Directions for this task ::
Collect the lines of the entries where "computer" shows up.

Records contained in a dataset:

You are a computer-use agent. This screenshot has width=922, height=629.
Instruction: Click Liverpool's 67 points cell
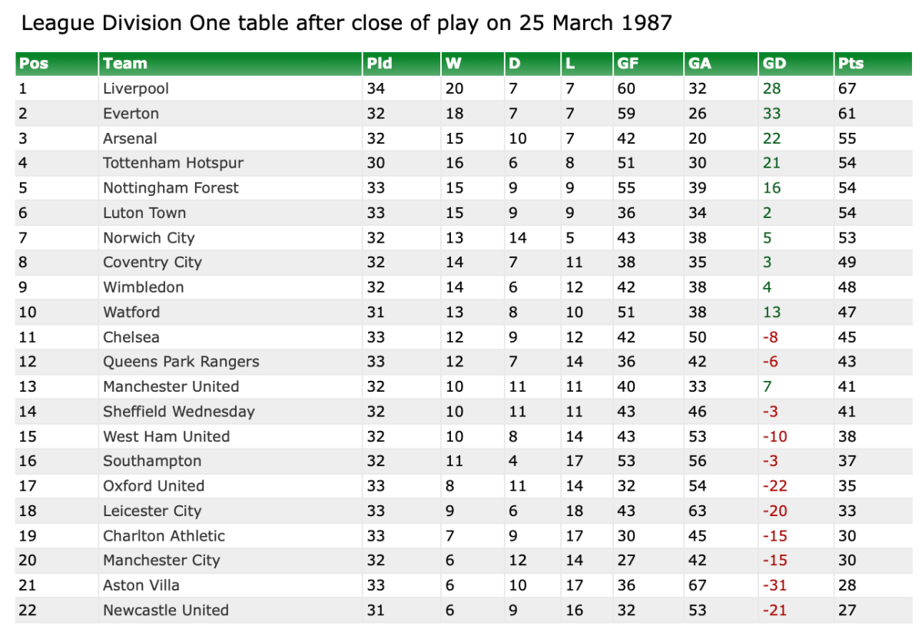tap(847, 88)
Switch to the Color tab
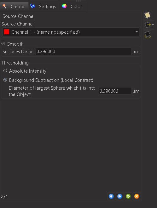 point(73,6)
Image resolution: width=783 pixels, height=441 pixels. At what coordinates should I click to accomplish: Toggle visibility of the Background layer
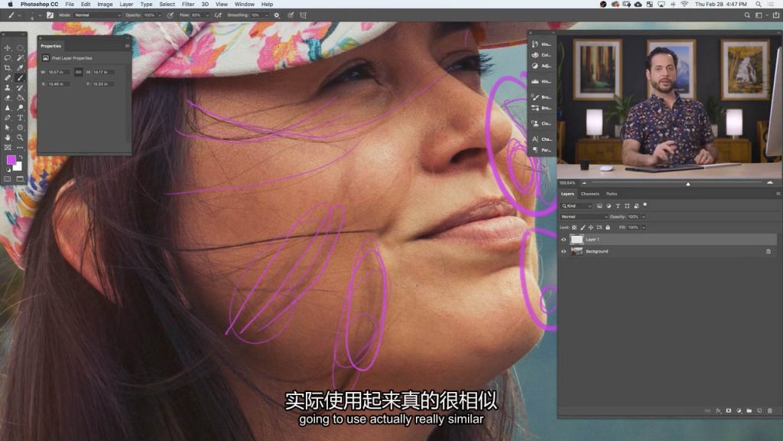[x=564, y=251]
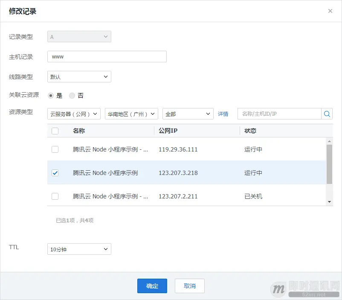The image size is (342, 300).
Task: Open the TTL dropdown showing 10分钟
Action: pos(79,249)
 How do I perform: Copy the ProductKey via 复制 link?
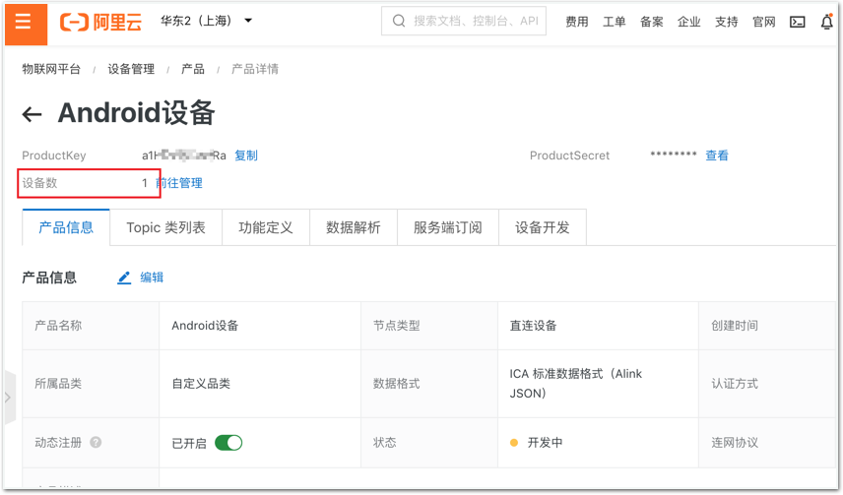pyautogui.click(x=246, y=155)
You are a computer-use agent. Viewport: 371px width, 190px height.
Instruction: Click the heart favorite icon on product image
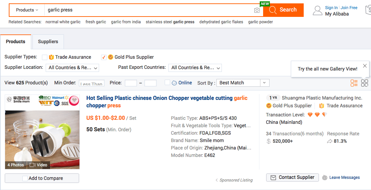pyautogui.click(x=74, y=100)
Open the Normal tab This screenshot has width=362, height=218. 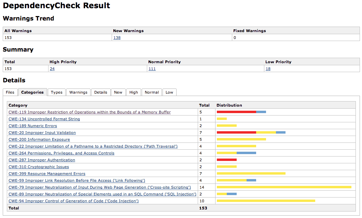pyautogui.click(x=152, y=92)
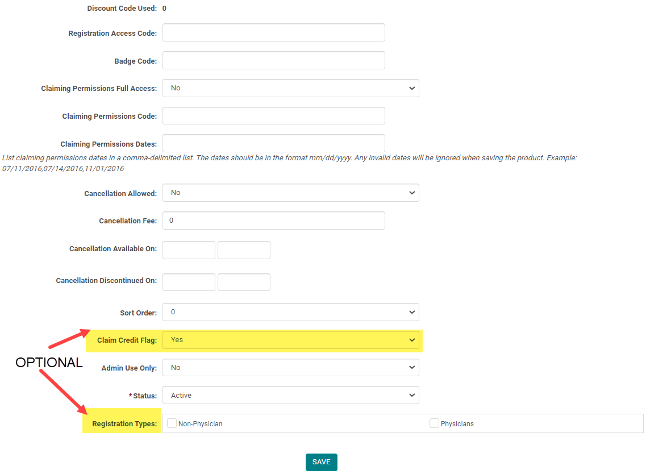Screen dimensions: 646x474
Task: Change the Status dropdown selection
Action: pos(290,396)
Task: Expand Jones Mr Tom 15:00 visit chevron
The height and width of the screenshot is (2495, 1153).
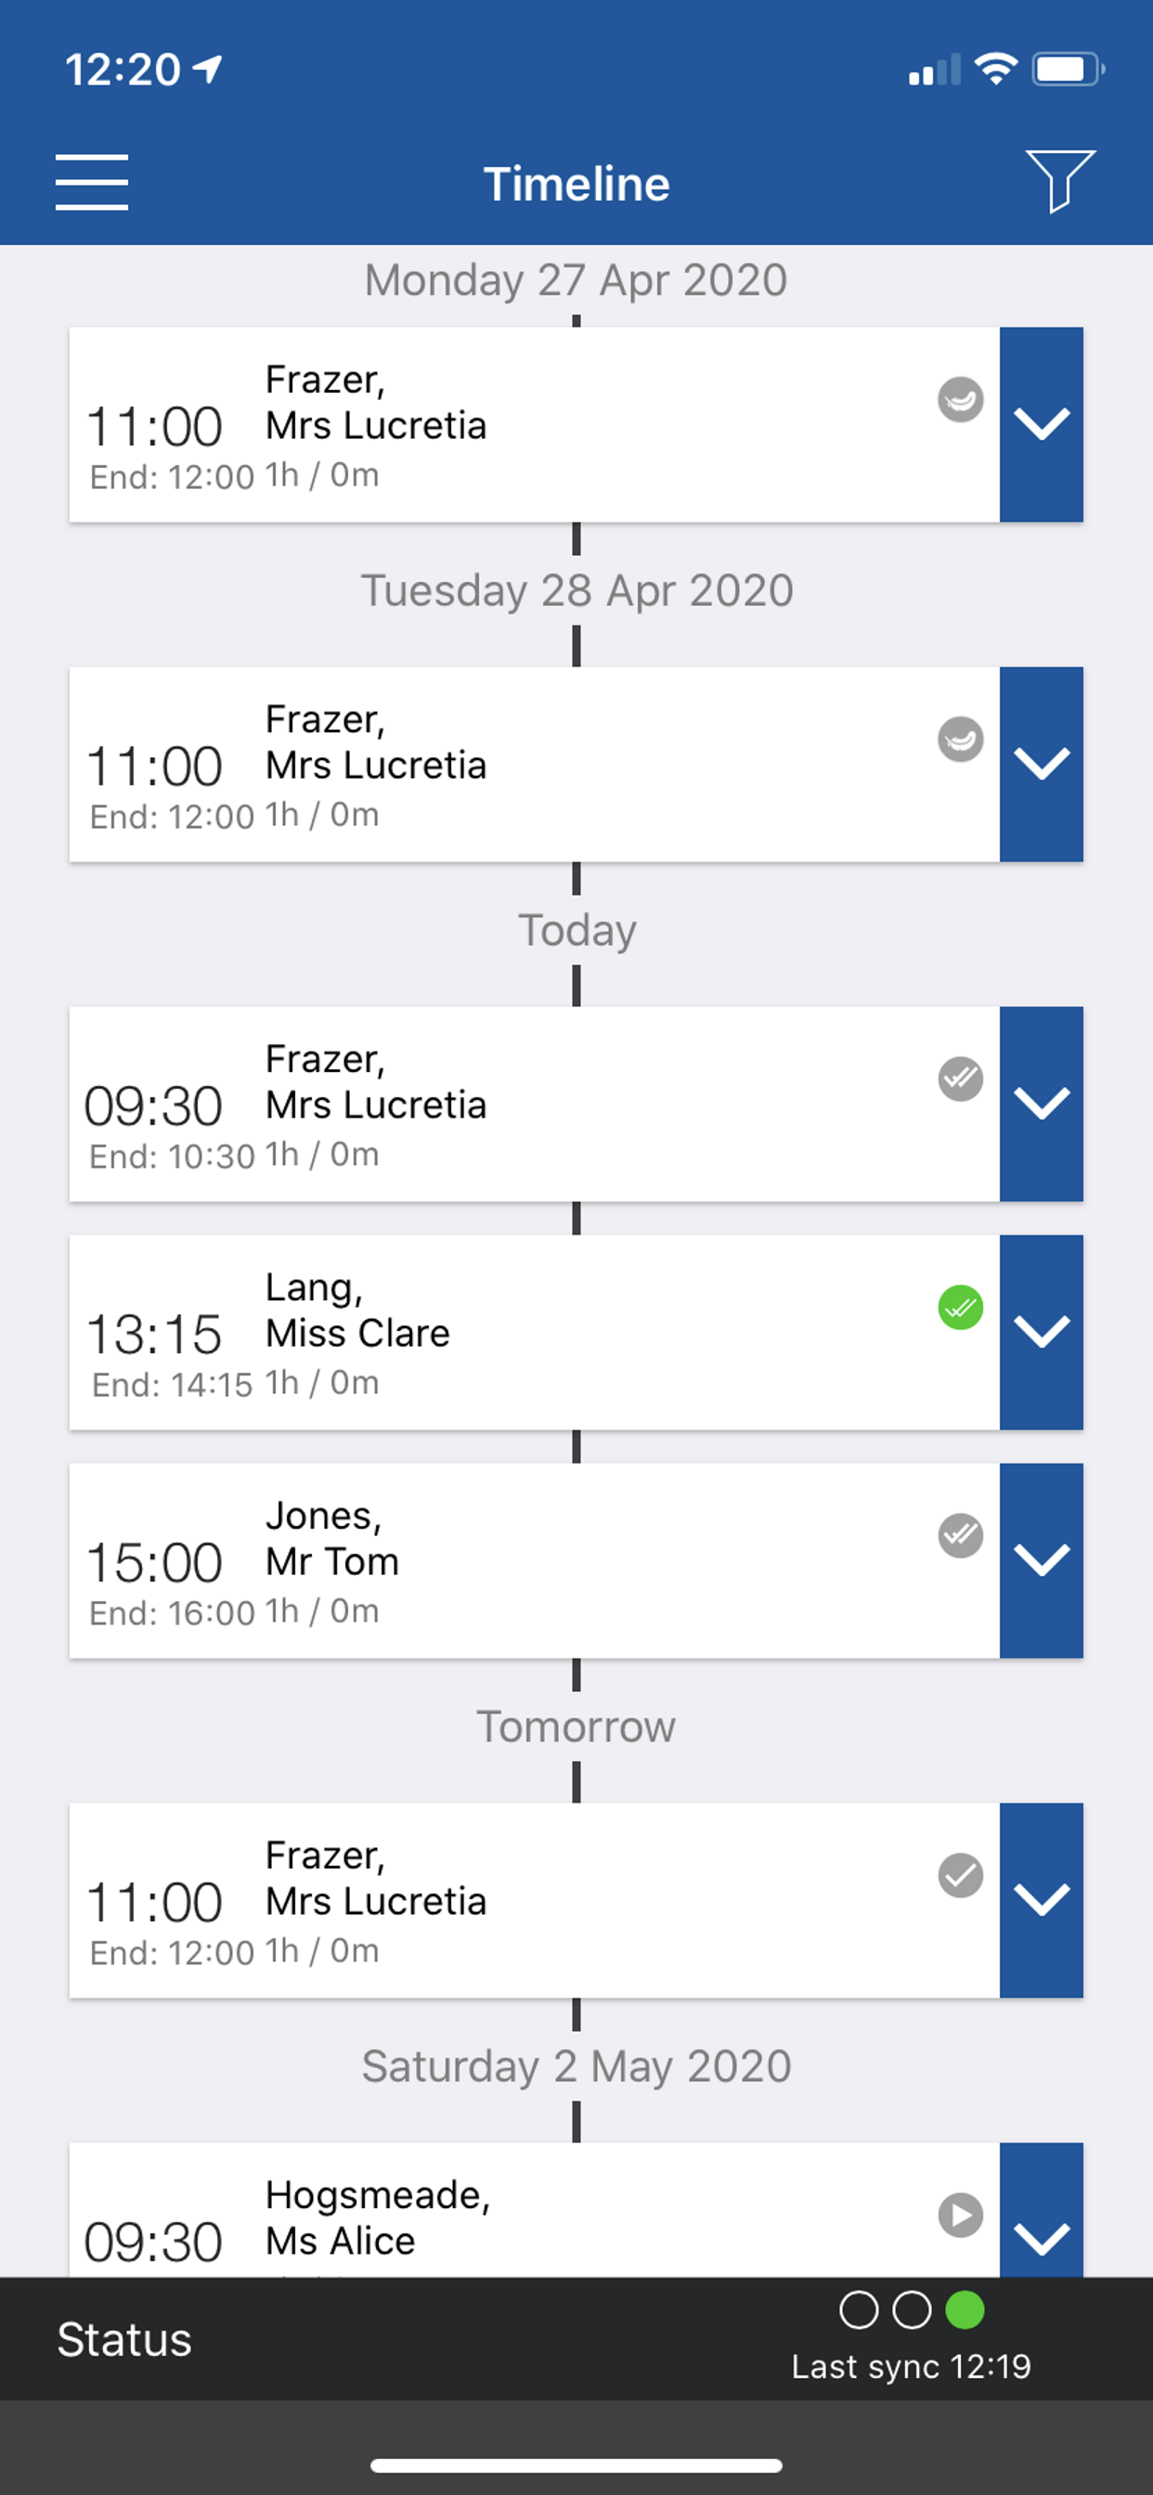Action: [1042, 1560]
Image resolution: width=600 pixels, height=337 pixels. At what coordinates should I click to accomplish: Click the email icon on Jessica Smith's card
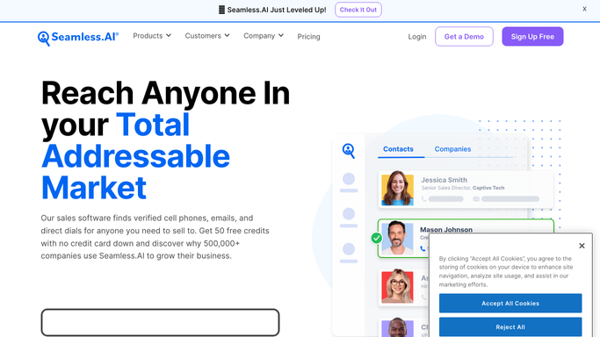pyautogui.click(x=476, y=198)
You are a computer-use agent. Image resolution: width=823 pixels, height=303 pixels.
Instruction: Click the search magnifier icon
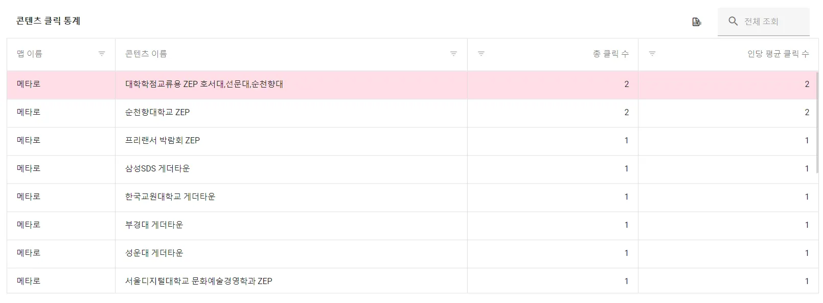(x=733, y=21)
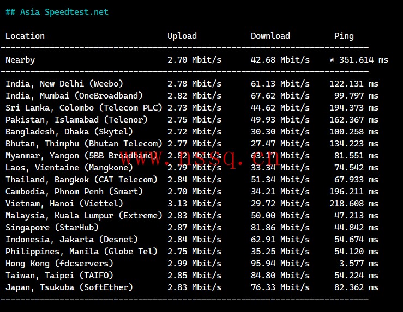Viewport: 403px width, 312px height.
Task: Click Sri Lanka, Colombo location text
Action: [50, 108]
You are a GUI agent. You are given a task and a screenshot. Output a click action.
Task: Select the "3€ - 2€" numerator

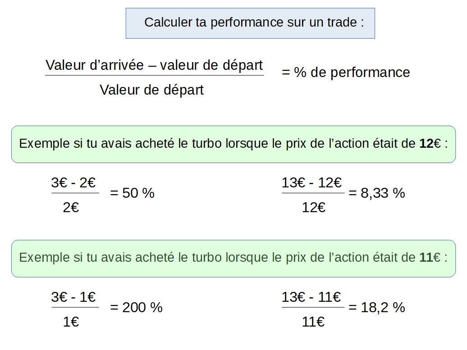(x=73, y=183)
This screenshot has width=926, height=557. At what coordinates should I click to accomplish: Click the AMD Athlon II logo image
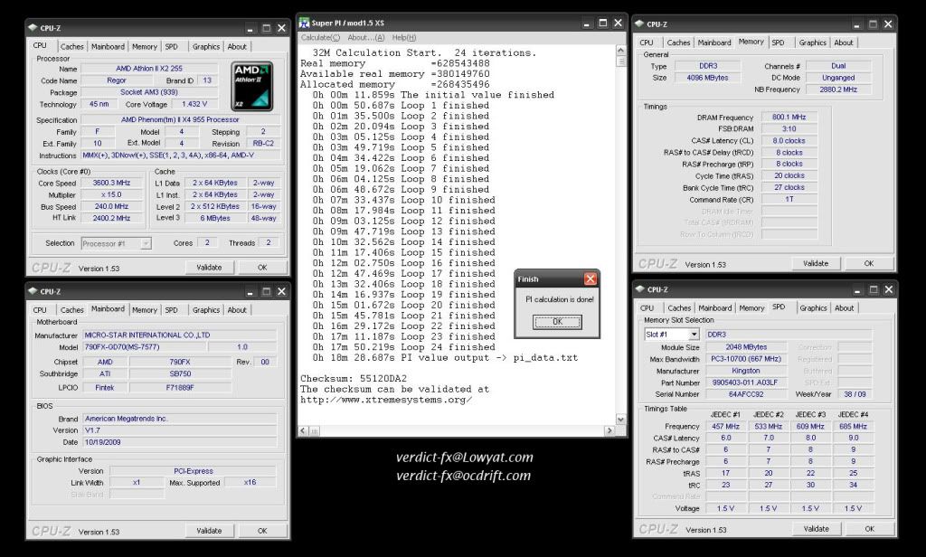coord(253,86)
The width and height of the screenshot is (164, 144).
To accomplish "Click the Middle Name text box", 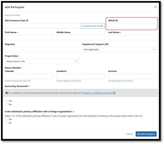I will coord(81,38).
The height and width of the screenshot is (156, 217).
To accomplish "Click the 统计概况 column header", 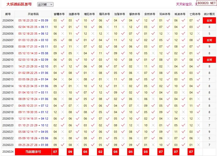I will pos(209,14).
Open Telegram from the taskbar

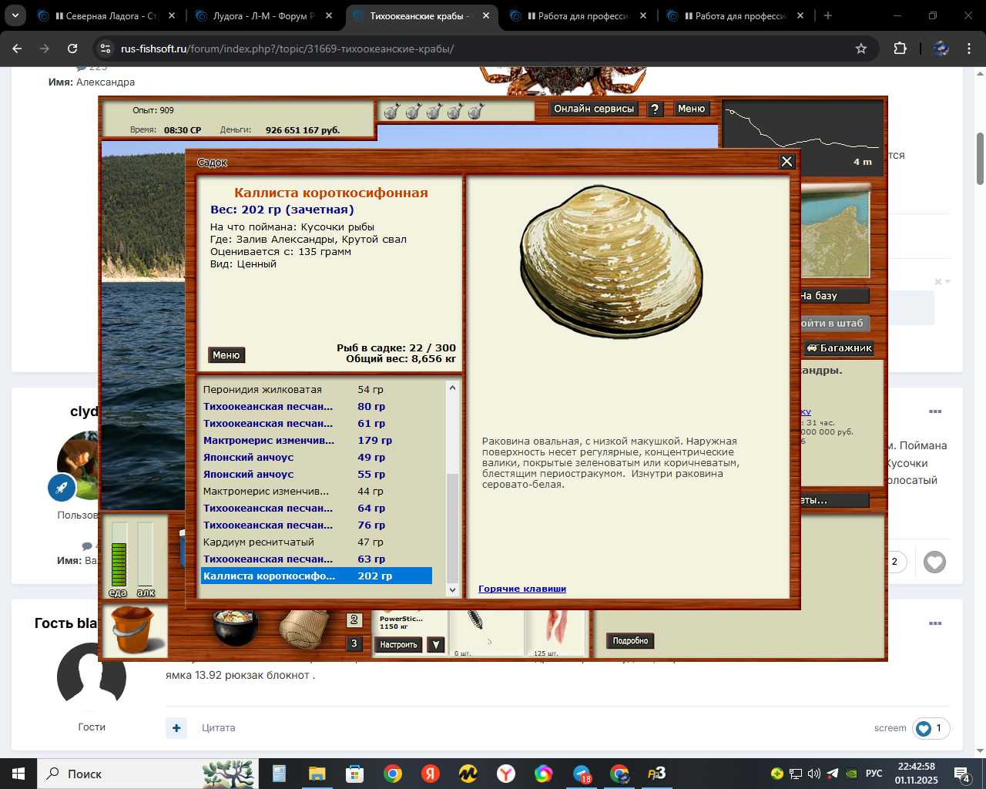[582, 774]
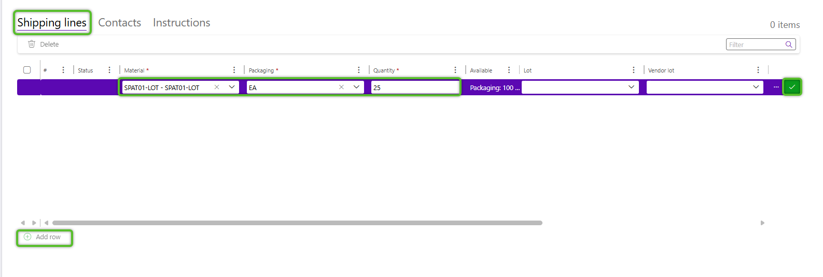
Task: Clear the EA packaging value
Action: (x=341, y=87)
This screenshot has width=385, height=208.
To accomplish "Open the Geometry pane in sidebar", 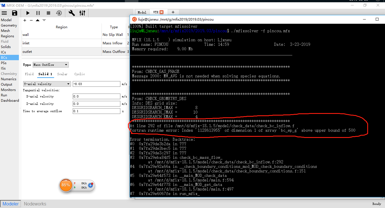I will (9, 25).
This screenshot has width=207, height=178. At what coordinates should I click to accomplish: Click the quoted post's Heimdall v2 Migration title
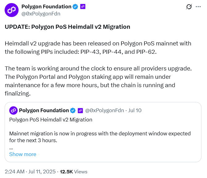coord(51,120)
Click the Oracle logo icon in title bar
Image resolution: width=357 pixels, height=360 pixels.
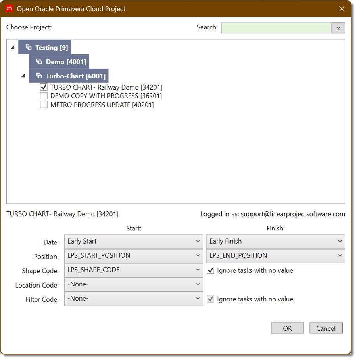point(9,9)
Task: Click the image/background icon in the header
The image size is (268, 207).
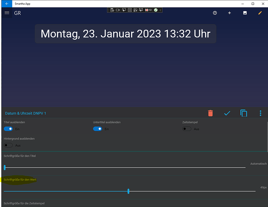Action: [x=245, y=13]
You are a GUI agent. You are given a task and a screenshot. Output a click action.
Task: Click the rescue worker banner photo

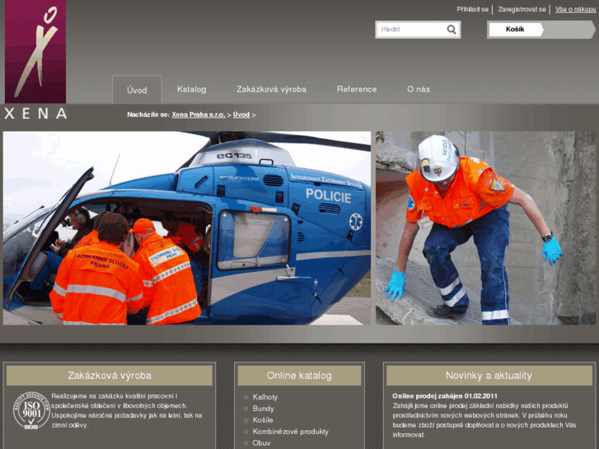[484, 228]
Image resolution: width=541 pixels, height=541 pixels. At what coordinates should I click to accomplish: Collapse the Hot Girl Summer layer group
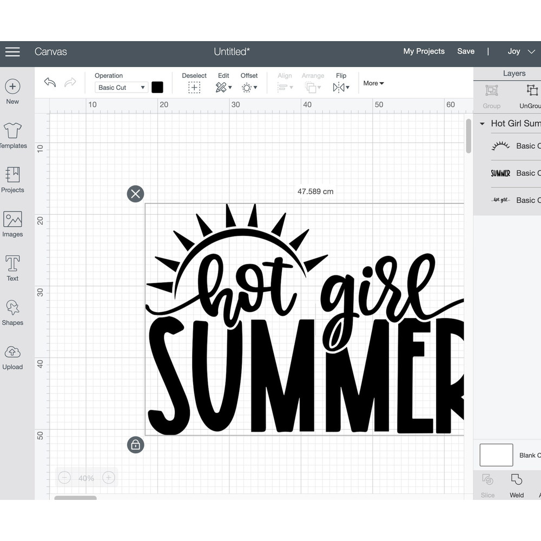pos(481,123)
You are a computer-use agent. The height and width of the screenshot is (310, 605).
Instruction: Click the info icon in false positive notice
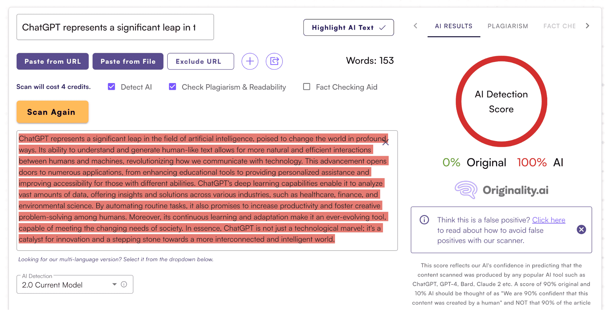coord(424,220)
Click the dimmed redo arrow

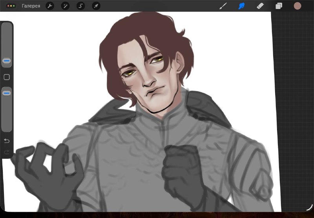click(x=7, y=153)
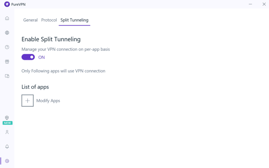Open the shield icon above NEW badge

pos(7,118)
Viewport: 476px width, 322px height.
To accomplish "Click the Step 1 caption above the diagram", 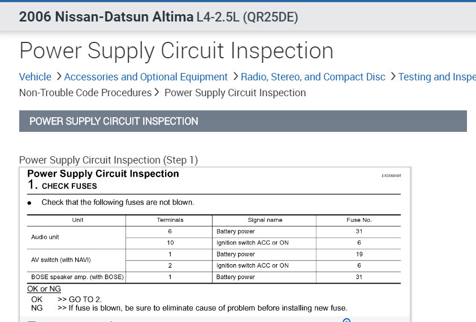I will coord(109,160).
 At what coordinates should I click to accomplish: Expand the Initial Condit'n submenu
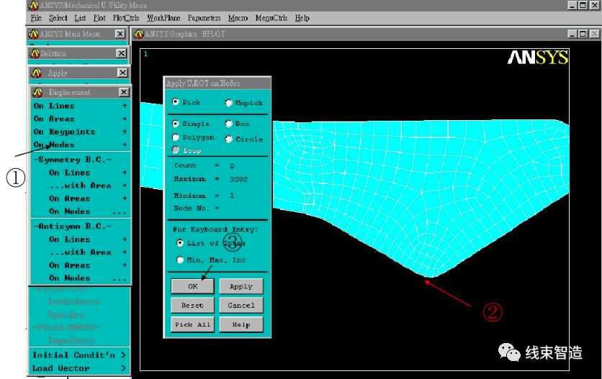click(79, 355)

Response below ::
You are a computer-use agent. This screenshot has width=922, height=629.
You are a computer-use agent. Viewport: 371px width, 190px height.
You are a computer-use agent. Image resolution: width=823 pixels, height=303 pixels.
You are a computer-use agent. The height and width of the screenshot is (310, 605).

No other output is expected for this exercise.